Data entries:
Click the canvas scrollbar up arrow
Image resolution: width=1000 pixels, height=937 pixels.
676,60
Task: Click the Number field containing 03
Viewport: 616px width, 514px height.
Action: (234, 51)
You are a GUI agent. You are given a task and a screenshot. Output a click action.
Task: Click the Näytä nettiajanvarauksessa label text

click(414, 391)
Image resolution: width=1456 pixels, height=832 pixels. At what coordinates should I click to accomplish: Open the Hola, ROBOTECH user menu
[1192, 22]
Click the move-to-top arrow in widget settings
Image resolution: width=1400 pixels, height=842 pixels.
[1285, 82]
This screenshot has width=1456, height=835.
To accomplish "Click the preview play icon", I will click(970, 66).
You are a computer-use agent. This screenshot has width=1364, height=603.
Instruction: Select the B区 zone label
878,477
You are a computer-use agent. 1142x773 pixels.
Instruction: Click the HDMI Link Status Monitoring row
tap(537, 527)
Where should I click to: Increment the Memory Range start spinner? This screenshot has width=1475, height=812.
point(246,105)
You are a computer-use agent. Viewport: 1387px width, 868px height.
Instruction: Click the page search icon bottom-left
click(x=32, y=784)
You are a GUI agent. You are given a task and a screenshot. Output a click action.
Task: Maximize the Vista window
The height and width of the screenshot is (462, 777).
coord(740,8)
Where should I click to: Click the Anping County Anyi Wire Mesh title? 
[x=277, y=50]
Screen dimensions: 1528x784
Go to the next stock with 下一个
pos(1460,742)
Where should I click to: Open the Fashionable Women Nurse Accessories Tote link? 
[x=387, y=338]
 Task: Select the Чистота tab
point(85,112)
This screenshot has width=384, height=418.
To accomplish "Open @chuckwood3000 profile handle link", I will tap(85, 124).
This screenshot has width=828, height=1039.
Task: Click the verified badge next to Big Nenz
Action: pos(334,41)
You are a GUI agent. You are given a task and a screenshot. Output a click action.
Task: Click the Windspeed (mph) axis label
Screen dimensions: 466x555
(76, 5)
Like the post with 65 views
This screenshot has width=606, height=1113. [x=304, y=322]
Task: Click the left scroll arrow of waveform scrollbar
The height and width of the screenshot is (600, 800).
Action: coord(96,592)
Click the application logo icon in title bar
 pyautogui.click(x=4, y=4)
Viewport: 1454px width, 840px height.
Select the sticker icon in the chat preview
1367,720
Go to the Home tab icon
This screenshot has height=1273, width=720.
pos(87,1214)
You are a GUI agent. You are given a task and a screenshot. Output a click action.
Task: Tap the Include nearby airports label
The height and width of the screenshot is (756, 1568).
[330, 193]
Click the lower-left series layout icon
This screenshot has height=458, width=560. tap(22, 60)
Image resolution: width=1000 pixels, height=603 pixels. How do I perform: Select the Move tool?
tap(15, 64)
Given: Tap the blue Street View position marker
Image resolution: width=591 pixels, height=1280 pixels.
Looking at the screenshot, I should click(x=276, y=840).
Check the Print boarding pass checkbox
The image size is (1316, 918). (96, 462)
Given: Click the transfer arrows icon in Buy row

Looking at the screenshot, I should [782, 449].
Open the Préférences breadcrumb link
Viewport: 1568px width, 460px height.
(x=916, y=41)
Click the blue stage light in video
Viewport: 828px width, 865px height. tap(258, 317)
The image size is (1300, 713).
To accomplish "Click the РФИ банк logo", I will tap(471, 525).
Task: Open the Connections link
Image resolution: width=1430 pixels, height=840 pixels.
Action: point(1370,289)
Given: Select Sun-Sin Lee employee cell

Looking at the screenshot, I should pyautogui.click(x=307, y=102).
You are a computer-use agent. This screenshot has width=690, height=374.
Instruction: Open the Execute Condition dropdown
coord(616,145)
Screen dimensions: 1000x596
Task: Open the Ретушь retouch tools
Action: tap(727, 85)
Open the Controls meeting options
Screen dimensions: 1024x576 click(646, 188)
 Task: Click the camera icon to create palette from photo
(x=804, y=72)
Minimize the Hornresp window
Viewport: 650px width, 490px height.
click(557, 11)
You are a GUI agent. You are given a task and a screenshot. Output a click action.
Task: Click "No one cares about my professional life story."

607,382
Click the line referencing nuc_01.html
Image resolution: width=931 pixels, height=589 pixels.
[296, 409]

TASK: Rewrite the entries between the lines holding "Where should I click to: Open" and "pyautogui.click(x=4, y=4)", inclusive, and rename "Screen dimensions" to "Screen size" without changing anything else.

TASK OUTPUT:
Where should I click to: Open the Fashionable Women Nurse Accessories Tote link? 
[x=387, y=338]
 Task: Select the Чистота tab
point(85,112)
This screenshot has width=384, height=418.
To accomplish "Open @chuckwood3000 profile handle link", I will tap(85, 124).
This screenshot has width=828, height=1039.
Task: Click the verified badge next to Big Nenz
Action: pos(334,41)
You are a GUI agent. You are given a task and a screenshot. Output a click action.
Task: Click the Windspeed (mph) axis label
Screen size: 466x555
(76, 5)
Like the post with 65 views
This screenshot has width=606, height=1113. [x=304, y=322]
Task: Click the left scroll arrow of waveform scrollbar
The height and width of the screenshot is (600, 800).
Action: coord(96,592)
Click the application logo icon in title bar
 pyautogui.click(x=4, y=4)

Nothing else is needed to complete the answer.